Marina Foïs et Benjamin Voisin, les deux acteurs principaux de ce film. (photo DR)

Pour son premier film, Didier Barcelo imagine un huis clos en mouvement, à travers l’histoire de deux personnages au bord du gouffre qui s’apprivoisent au fil des kilomètres. Une comédie qui tient la route.

Pour Didier Barcelo, 60 ans, la vie, ça équivaut à tracer sa route : il y a des lignes droites tranquilles, apaisantes, mais aussi quelques sentiers plus difficiles, des virages ardus, des nids-de-poule, des itinéraires bis et des chemins barrés. Et parfois, au bout d’un long trajet, la panne d’essence. À sec.
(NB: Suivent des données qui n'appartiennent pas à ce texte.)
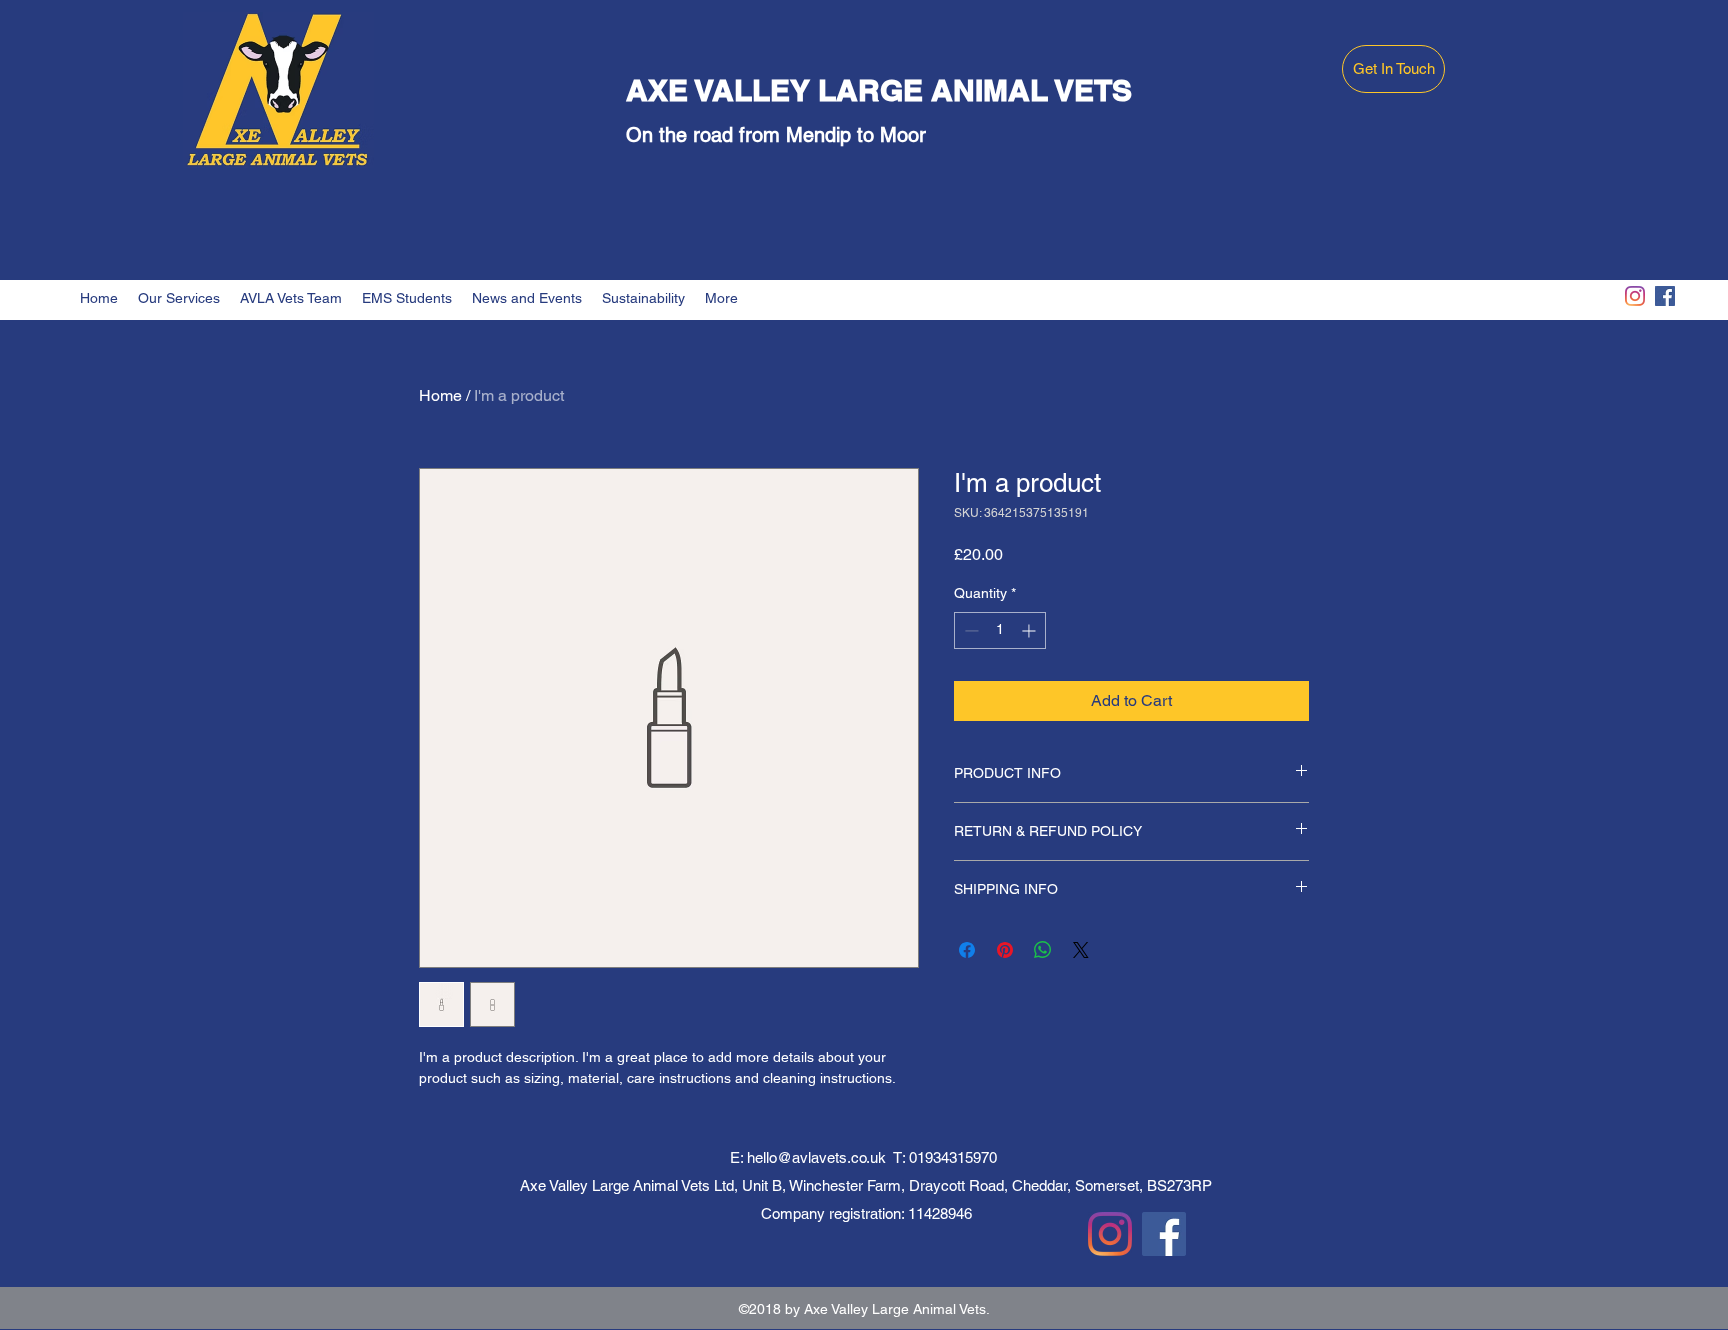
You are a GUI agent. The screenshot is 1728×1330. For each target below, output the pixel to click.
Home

Derrière la métaphore, le tout nouveau réalisateur parle de la société d’aujourd’hui, avec ces existences éprouvées, fatiguées, oubliées, au bord du gouffre. Pour lui, En roue libre est alors une «histoire de crise», celle qui guette et frappe souvent sans prévenir. Une sorte de «burn-out» qui se guérit ici dans «une thérapie itinérante en forme de tour de France», explique-t-il. Bref, un road movie psychanalytique et émancipateur.

Pour répondre aux exigences du genre, il fallait deux personnages à la hauteur, qui, comme le veut l’usage, «n’ont a priori rien à faire ensemble». D’un côté, donc, une certaine Louise, «effondrée sur elle-même», et Paul, «dans une situation d’explosion». Un duo dépareillé pour un «couple qui n’en est pas un» qui va s’apprivoiser sur les routes de France, permettant au cinéaste d’assouvir au passage sa triple passion pour le «huis-clos, la comédie et le paysage».
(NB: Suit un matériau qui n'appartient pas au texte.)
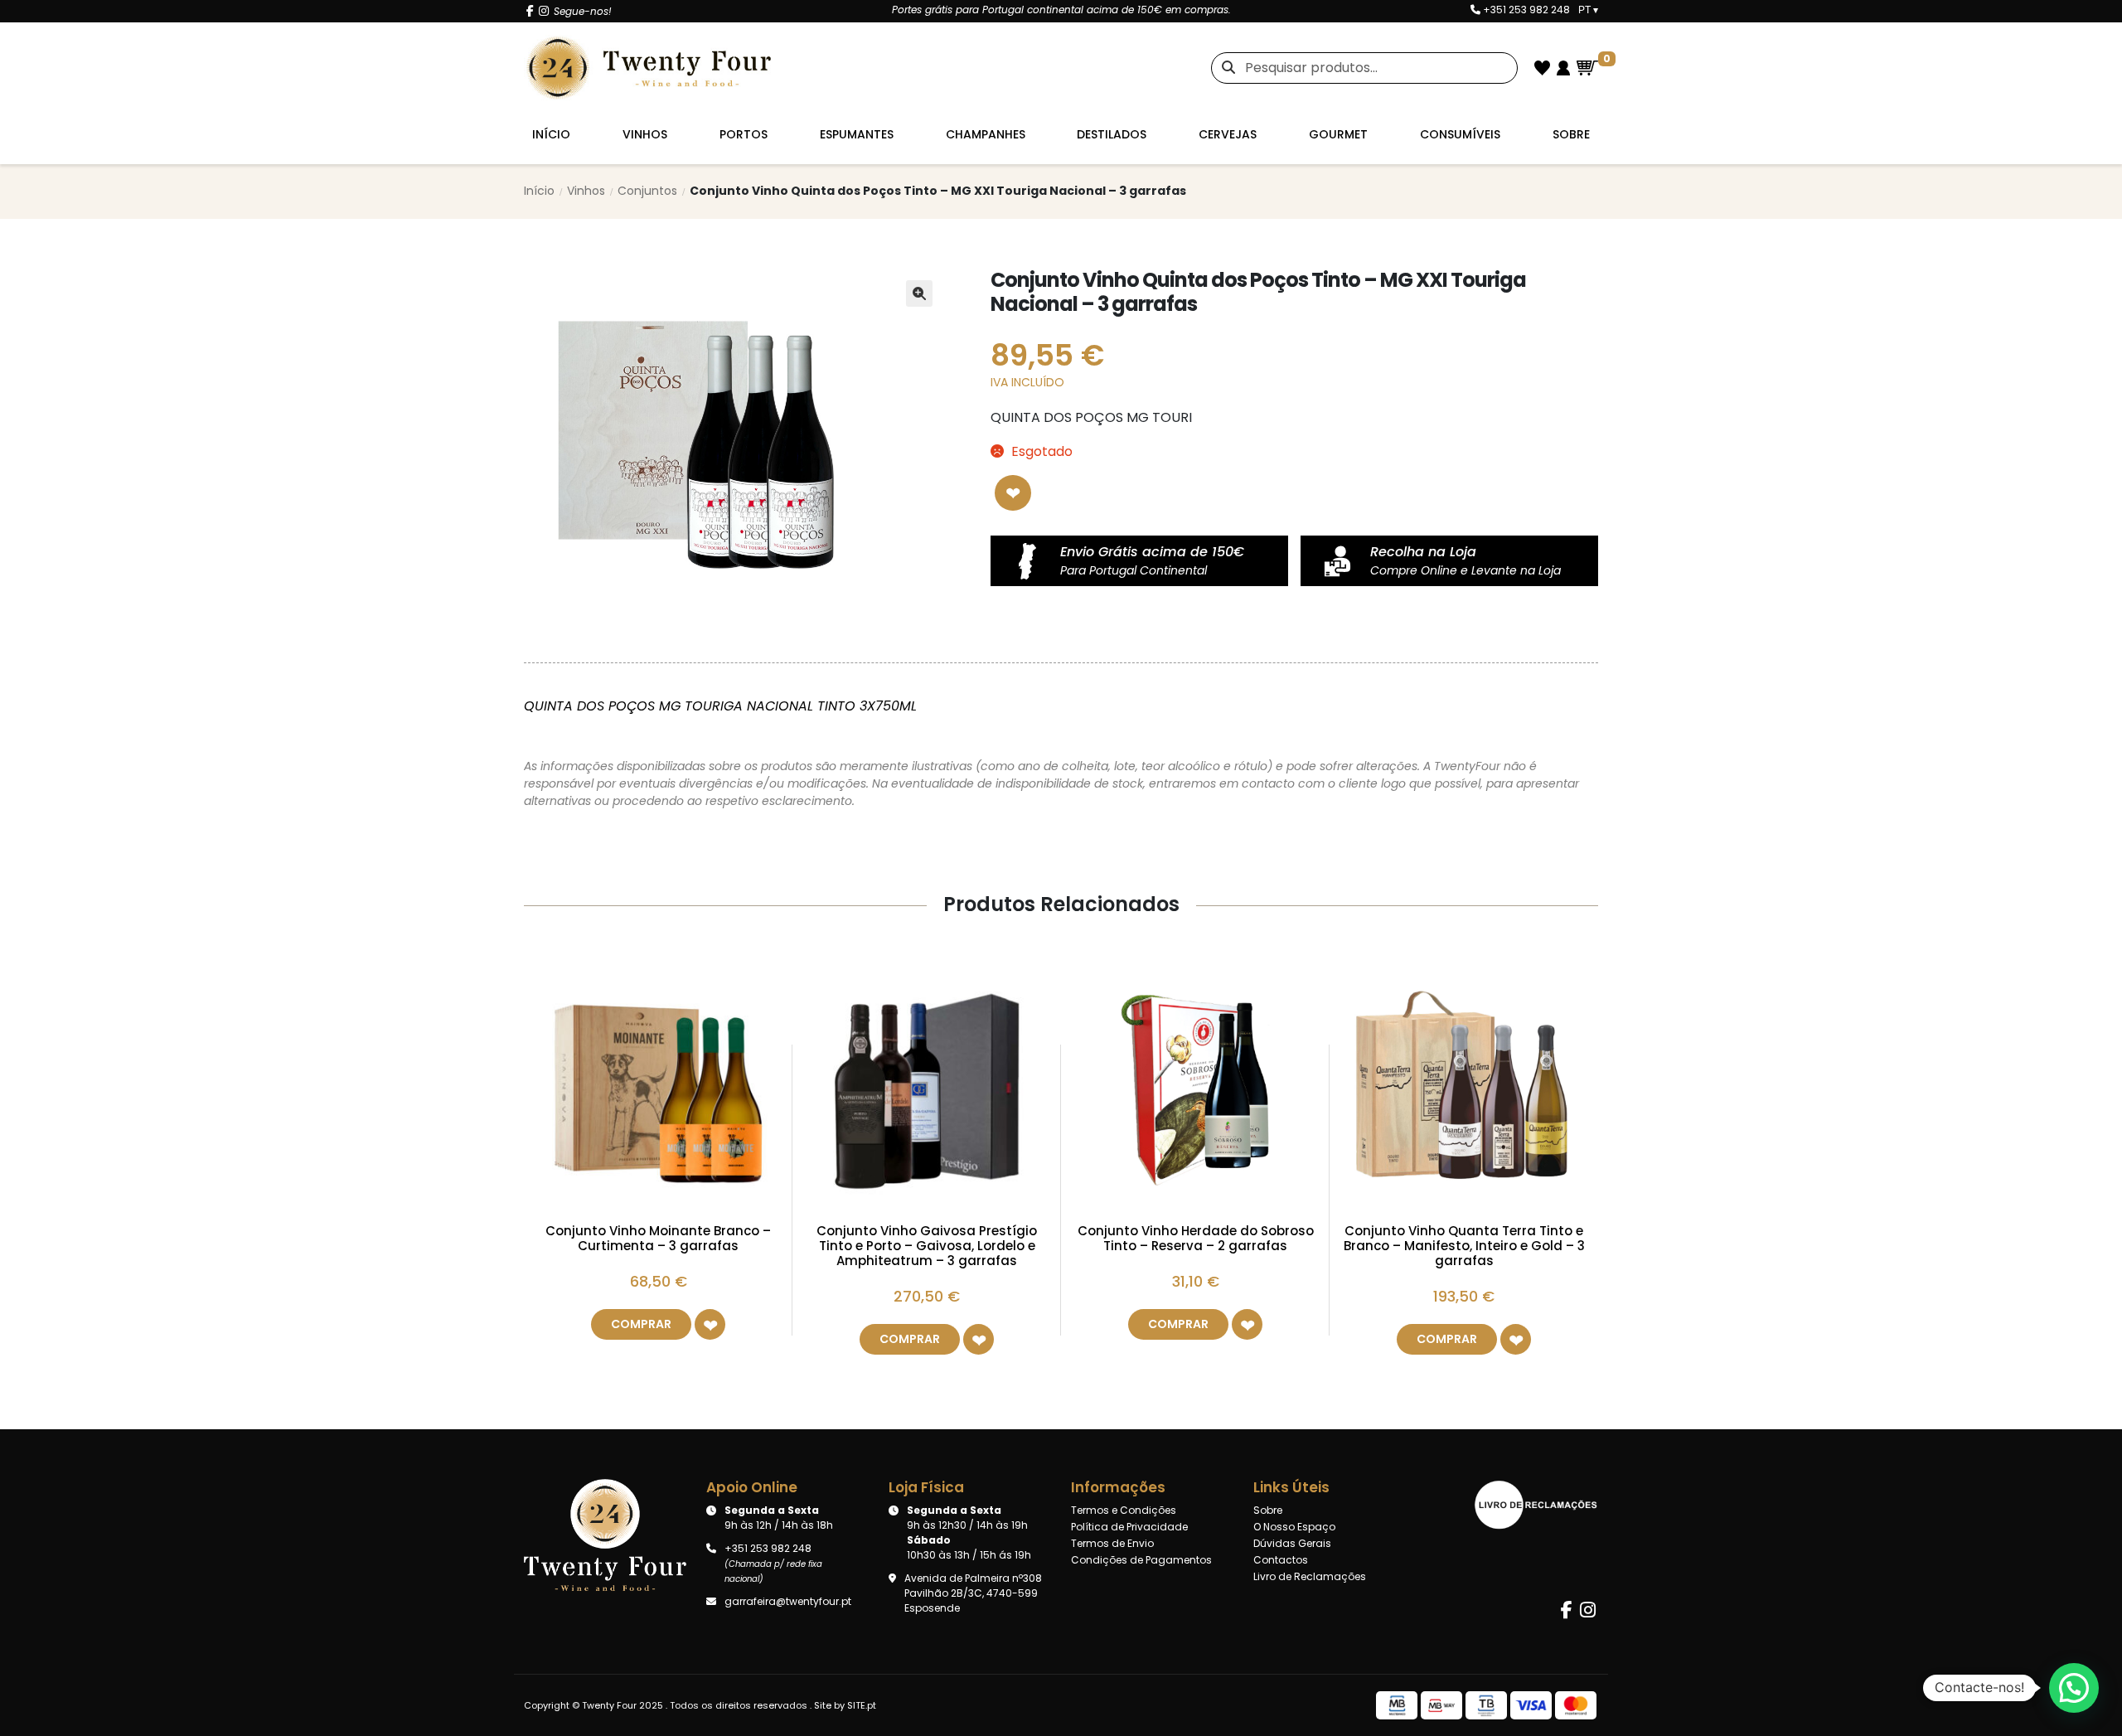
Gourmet (1338, 134)
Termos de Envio (1112, 1543)
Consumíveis (1460, 134)
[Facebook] (530, 11)
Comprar (641, 1324)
Dès l’entame, on découvre une Marina Foïs à la sortie du lit (à 14 h tout de même !), infirmière épuisée vivant seule dans la banlieue de Beaune. Subitement, elle se sent prise au piège dans son antique Volvo 240 break couleur moutarde, terrassée par une crise de panique dès qu’elle veut en sortir. «Elle ne comprend pas bien ce qui lui arrive mais va découvrir que sa vie ne ressemble pas à grand-chose», lâche Didier Barcelo.

 

C’est là qu’arrive Benjamin Voisin (brillant dans Été 85 et Illusions perdues, pour lequel il a reçu le César du meilleur espoir masculin), jeune paumé animé par un désir de revanche. Il vole la voiture et la kidnappe par la même occasion. Ensemble, ils prennent alors la direction du Cap-Ferret, pour 700 kilomètres de cohabitation à la fois houleuse et affective : «Ils sont réunis par des circonstances qui les rapprochent, celle notamment d’avoir perdu quelqu’un. Il y a entre eux quelque chose d’indicible qui se noue». Ainsi, au volant de l’imposant engin, dans ce «huis-clos en mouvement», le duo va multiplier les rencontres et expériences, d’un vieil homme têtu à une étrange auto-stoppeuse.

Des personnages tout aussi cabossés qu’eux qui «ont pour fonction de rapprocher le duo, de l’unir par le biais de la comédie. Ils renforcent la complicité en passe de s’installer» car finalement, «il y a plus dingue qu’eux !». Sur la musique de Peter von Poehl et de Véronique Sanson, Louise et Paul vont vite comprendre qu’ils ont chacun besoin de l’autre. Ensemble, ils vont inventer une autre voie pour rebondir… Toujours Didier Barcelo : «C’est paradoxalement dans l’enfermement de sa voiture que Louise va réapprendre à jouir de sa liberté». À travers ce voyage délirant, elle va s’apercevoir «qu’en trois jours, elle va vivre plus de choses qu’en dix ans».

Il poursuit : «Elle va redécouvrir l’infini de son monde intérieur, ses émotions et la nécessité du lien à l’autre». Car oui, En roue libre est aussi une invitation à sortir de l’isolement et à se tourner vers autrui qui, malgré ses différences évidentes, a également son lot de souffrances à gérer et sait parfois faire preuve d’humanité. Et dans cette France périphérique, on ne compte plus les maux minant le quotidien de chacun. Mais d’une existence terne, comme celle de Louise ou de Paul, on peut, par l’imprévu ou la solidarité, trouver quelques rayons de soleil. Comme le dit ce dernier, les pieds plantés dans le sable : «C’est fou, la vie !».